Descripción
Inflador de pie con manómetro integrado para mantener tus neumáticos a la presión correcta en casa, sin depender de la gasolinera ni inflar a ojo.
La presión de los neumáticos es el mantenimiento más barato y más ignorado del patinete eléctrico. Un neumático de 8,5 o 10 pulgadas pierde aire de forma natural semana a semana, y rodar con presión baja tiene consecuencias directas: menos autonomía (el motor gasta más para vencer la resistencia), dirección esponjosa y, sobre todo, el pinchazo por pellizco — cuando pasas un bordillo con poca presión, la llanta muerde la cámara contra el obstáculo y la corta en dos puntos. Es la avería que más veces entra por la puerta de un taller de patinetes.

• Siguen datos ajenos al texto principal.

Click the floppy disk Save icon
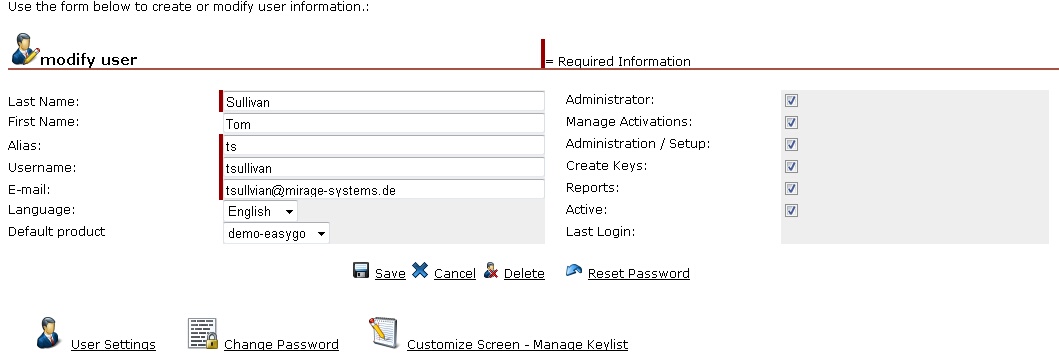This screenshot has height=362, width=1059. pyautogui.click(x=361, y=270)
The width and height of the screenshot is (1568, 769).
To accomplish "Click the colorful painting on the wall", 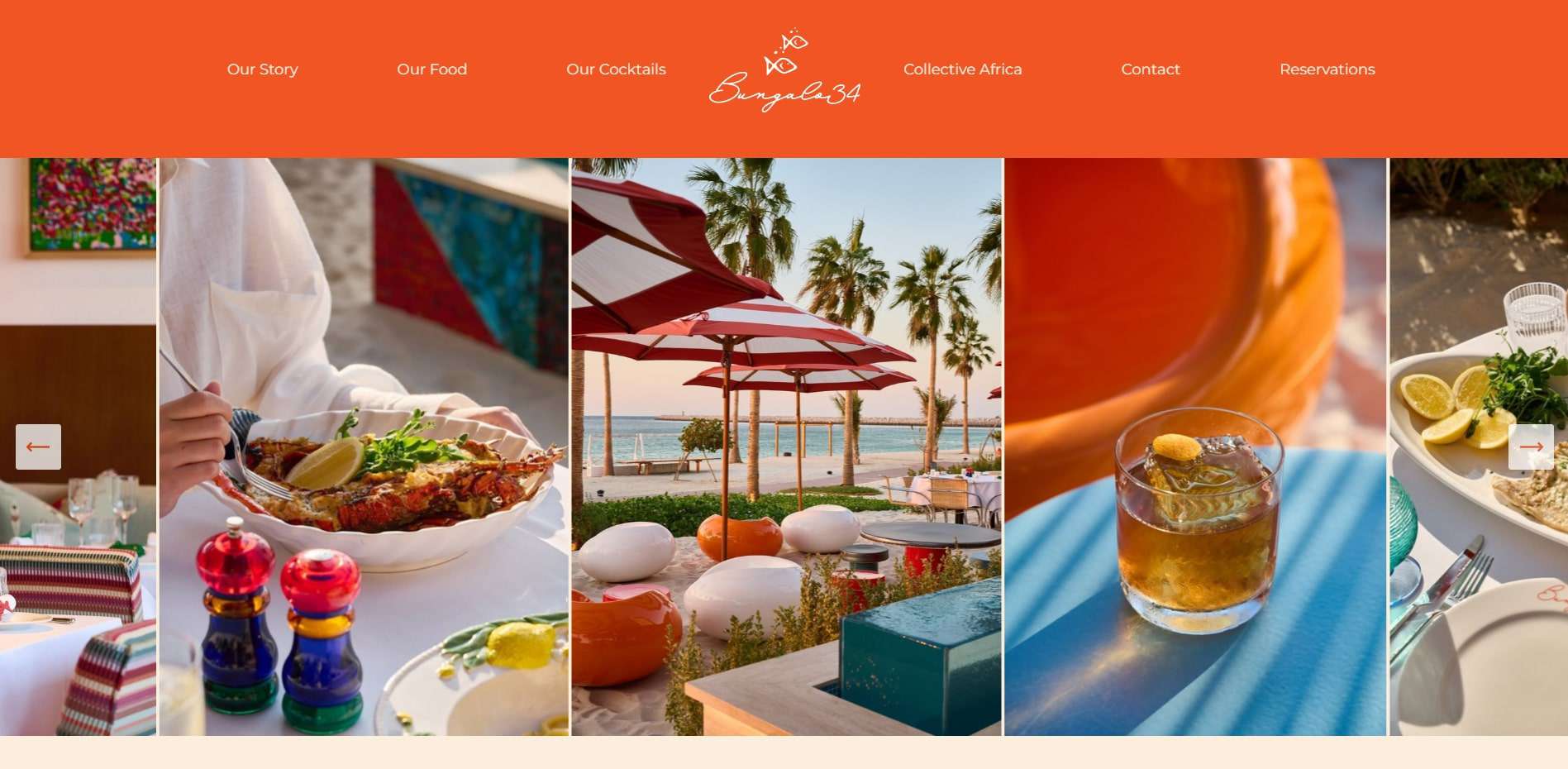I will 92,204.
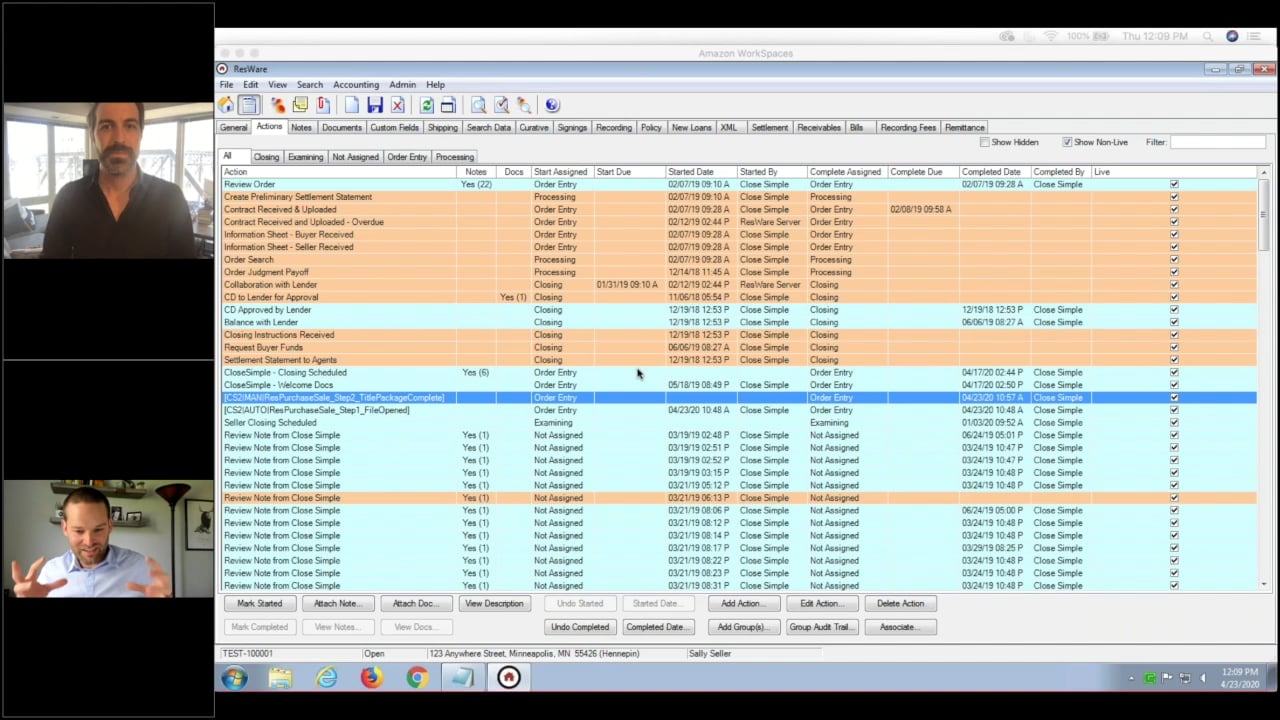
Task: Click the red paperclip attachment toolbar icon
Action: point(323,105)
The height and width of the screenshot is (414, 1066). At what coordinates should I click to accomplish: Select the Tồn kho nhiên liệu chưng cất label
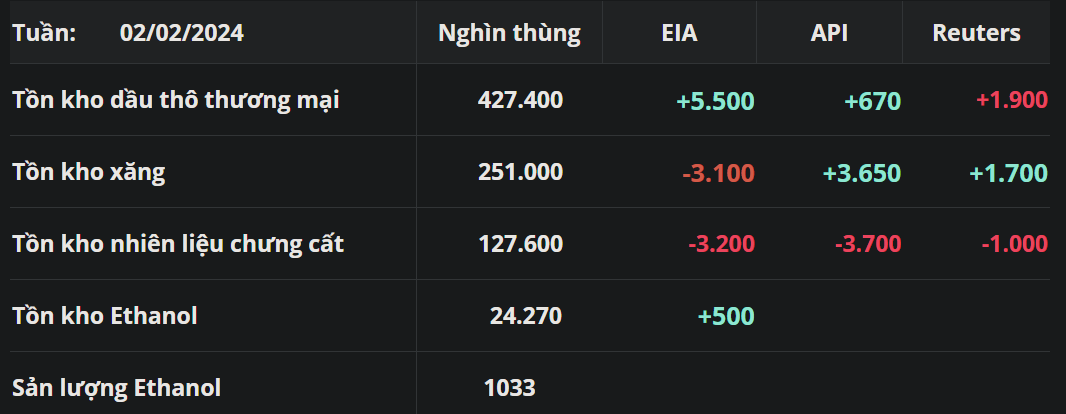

Frente a una bomba de mano, el inflador de pie trabaja con el peso del cuerpo: llegar a las presiones altas que piden los neumáticos pequeños de patinete cuesta mucho menos esfuerzo. Y el manómetro es lo que marca la diferencia real — inflar apretando el neumático con el dedo es adivinar; con el reloj delante ajustas la presión exacta que recomienda el fabricante de tu patinete (suele venir grabada en el flanco del neumático) y repites siempre el mismo valor.
Uso real y compatibilidad. Los patinetes eléctricos de rueda neumática montan de serie válvula Schrader, la misma gruesa de coches y motos, que es la que conecta directamente cualquier inflador de pie. Revisar presión cada 1-2 semanas con esta rutina alarga la vida de cámaras y neumáticos y evita la mayoría de pinchazos urbanos.
- Manómetro integrado: infla a la presión exacta del fabricante, no a ojo.
- Accionamiento con el pie: menos esfuerzo que una bomba de mano en presiones altas.
- Previene el pinchazo por pellizco (snakebite), la avería más común en patinete.
- La presión correcta recupera autonomía: un neumático bajo hace trabajar de más al motor y la batería.
- Válido también para bicicletas, motos y coche con válvula Schrader.